Stated exercise:
From the rows below, copy out every line that contains the word "minus".

Item coordinate data:
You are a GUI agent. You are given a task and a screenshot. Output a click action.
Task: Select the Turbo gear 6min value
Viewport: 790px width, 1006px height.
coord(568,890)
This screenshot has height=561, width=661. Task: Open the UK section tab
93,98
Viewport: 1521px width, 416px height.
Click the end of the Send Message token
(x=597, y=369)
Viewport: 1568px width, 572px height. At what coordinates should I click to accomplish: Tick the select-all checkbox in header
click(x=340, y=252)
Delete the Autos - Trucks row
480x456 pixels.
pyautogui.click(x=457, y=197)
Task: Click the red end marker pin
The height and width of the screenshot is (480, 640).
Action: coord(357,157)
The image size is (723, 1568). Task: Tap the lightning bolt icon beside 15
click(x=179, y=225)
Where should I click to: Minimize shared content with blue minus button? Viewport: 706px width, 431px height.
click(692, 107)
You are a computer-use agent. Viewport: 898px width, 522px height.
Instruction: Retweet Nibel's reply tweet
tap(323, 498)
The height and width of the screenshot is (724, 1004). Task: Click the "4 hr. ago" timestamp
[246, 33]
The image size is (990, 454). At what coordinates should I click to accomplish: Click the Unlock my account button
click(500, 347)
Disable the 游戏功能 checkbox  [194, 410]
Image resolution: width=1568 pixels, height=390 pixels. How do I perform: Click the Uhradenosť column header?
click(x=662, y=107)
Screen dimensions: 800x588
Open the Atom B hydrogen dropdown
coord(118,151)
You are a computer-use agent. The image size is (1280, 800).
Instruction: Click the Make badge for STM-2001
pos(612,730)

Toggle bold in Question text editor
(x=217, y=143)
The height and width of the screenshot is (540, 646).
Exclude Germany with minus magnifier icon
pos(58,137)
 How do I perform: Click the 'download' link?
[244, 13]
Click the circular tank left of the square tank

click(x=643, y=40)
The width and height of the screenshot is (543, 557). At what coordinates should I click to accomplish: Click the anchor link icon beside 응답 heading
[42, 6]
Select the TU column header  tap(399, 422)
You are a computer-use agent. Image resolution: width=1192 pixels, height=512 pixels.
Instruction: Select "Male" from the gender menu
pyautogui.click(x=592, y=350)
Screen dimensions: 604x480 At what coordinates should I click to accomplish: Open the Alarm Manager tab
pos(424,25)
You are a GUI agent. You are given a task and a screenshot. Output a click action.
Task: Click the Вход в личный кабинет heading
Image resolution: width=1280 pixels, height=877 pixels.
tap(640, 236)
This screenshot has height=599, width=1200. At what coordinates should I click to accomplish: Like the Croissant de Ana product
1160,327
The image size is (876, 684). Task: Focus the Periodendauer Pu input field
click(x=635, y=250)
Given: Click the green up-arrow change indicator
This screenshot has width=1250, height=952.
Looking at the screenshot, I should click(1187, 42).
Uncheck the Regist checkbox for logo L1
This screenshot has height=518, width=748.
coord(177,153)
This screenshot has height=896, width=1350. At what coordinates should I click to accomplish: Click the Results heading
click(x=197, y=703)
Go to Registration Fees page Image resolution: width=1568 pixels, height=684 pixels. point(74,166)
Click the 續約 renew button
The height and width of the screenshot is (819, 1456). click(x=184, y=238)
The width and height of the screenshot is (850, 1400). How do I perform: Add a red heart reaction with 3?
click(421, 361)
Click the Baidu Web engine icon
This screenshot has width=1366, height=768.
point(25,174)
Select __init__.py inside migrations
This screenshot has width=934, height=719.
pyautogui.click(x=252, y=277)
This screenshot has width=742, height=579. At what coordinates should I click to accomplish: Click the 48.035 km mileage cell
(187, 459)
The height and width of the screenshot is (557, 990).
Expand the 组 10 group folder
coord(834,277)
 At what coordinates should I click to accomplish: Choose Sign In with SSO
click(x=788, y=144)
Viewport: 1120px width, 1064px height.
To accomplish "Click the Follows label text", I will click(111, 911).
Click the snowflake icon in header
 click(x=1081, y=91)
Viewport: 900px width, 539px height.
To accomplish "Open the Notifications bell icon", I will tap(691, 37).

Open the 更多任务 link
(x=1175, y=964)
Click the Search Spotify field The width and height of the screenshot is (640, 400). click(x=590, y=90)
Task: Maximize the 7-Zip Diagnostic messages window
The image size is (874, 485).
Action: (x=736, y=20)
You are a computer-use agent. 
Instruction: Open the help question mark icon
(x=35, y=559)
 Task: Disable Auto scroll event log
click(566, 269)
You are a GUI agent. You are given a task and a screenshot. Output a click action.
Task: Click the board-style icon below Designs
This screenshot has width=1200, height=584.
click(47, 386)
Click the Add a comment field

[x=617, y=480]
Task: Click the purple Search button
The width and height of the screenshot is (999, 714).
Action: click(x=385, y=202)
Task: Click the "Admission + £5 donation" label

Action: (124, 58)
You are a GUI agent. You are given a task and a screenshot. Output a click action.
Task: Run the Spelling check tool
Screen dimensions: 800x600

Solution to this exercise:
Where should I click to: Minimize shared content with blue minus button? Viewport: 706px width, 431px height.
Exclude Germany with minus magnifier icon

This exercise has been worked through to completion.